Assigned task -> Copy the lines below that contain "yellow".

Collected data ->
★ ★ ★ ★ ★
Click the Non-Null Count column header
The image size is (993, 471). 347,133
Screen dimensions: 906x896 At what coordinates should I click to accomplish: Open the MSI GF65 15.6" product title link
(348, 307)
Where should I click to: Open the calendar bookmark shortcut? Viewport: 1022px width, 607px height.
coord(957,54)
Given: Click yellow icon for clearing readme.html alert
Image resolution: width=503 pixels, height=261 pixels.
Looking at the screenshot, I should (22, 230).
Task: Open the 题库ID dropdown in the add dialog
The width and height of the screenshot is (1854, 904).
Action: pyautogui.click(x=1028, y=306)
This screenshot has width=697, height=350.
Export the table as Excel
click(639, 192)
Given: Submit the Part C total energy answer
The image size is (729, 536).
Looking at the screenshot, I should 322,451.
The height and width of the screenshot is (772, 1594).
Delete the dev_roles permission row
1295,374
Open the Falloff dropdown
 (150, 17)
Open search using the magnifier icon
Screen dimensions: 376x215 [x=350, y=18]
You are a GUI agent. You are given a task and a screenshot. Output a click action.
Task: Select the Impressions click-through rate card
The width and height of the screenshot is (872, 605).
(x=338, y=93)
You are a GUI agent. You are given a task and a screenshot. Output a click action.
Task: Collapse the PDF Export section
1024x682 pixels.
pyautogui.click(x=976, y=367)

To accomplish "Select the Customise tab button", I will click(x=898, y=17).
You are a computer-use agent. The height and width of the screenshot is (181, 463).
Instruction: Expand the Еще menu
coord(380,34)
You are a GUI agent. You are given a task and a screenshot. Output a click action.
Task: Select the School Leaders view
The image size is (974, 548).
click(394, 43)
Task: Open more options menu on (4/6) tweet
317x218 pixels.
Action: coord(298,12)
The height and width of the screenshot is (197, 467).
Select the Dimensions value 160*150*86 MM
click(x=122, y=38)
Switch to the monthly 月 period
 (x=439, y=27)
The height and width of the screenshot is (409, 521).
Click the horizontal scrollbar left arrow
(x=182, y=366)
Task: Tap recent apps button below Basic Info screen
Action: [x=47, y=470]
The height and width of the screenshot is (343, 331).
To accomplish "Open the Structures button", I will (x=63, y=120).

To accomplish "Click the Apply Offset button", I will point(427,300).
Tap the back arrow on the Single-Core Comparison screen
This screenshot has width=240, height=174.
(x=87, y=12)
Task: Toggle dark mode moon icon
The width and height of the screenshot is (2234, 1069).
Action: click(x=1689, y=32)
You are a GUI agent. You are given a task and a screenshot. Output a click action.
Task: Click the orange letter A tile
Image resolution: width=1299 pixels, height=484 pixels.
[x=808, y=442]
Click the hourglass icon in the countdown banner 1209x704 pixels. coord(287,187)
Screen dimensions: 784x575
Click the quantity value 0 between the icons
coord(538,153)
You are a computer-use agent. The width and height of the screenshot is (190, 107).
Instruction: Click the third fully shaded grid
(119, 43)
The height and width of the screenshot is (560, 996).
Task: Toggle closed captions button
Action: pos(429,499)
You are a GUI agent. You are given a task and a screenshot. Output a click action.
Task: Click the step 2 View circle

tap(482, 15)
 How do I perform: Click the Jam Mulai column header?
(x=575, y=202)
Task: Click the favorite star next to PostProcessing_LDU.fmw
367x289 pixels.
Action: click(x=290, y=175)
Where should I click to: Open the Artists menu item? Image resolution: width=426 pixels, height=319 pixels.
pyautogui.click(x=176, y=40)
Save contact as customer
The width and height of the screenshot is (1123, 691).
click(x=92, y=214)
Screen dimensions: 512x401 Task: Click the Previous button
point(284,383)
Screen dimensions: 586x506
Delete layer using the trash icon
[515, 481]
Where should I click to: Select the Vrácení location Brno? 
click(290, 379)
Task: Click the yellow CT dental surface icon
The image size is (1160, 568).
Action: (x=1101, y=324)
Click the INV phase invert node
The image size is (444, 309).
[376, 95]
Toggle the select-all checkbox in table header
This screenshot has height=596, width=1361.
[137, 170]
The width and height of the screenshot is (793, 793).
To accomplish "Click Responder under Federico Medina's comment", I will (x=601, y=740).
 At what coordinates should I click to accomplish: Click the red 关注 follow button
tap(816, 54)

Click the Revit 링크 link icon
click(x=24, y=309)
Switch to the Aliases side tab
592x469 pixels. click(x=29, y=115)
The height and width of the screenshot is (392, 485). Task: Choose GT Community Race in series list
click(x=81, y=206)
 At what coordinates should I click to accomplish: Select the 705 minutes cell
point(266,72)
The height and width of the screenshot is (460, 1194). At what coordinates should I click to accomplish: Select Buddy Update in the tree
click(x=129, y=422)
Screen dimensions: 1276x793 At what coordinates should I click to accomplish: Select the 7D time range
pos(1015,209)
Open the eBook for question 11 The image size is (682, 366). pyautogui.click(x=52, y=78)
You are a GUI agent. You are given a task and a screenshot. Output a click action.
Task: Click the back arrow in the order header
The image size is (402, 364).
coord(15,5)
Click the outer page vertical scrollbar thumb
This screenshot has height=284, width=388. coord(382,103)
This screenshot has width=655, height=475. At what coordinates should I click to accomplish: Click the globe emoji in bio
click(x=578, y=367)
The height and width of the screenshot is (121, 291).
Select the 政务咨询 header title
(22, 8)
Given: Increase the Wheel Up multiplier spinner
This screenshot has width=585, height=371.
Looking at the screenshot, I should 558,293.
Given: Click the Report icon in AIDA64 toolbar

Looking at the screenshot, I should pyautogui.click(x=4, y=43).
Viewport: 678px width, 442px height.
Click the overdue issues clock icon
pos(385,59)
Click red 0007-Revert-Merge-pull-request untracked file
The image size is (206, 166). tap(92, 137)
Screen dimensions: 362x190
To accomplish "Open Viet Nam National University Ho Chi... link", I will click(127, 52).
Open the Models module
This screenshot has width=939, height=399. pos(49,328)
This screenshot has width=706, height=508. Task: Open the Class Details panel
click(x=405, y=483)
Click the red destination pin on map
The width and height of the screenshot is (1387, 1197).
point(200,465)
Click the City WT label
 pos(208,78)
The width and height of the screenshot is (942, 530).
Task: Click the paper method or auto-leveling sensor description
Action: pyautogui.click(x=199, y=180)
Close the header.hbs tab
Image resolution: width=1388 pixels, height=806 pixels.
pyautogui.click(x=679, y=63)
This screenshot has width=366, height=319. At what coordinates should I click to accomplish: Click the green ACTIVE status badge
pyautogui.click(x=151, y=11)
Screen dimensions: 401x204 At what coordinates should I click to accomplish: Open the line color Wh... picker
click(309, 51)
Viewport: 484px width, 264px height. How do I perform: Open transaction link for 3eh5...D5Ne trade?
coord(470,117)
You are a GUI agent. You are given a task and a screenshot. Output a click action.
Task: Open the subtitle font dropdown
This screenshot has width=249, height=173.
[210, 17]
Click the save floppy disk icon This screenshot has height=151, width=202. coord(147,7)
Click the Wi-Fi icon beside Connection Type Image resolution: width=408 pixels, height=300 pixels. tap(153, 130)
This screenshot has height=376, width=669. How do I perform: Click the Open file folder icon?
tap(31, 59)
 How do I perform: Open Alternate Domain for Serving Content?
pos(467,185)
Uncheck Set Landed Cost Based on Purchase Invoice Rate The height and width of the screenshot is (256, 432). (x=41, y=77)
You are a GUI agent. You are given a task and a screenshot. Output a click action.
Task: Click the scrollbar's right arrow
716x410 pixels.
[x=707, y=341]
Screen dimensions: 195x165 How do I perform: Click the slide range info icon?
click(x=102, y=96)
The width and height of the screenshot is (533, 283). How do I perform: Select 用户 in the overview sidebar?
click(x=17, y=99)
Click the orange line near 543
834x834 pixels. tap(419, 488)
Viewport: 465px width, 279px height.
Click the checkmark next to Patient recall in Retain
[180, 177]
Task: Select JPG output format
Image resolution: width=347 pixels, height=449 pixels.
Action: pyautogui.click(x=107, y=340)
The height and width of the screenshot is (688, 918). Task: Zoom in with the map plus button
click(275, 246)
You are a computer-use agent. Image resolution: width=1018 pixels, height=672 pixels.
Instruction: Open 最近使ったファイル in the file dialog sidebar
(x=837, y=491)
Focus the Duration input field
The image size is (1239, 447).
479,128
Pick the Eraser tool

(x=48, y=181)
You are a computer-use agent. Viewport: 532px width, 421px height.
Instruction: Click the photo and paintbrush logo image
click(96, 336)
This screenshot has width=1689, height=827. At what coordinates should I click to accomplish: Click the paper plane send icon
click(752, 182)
★ ★ ★ ★ ★
Response box ->
Given: Click yellow icon for clearing readme.html alert
Task: Click the yellow CT dental surface icon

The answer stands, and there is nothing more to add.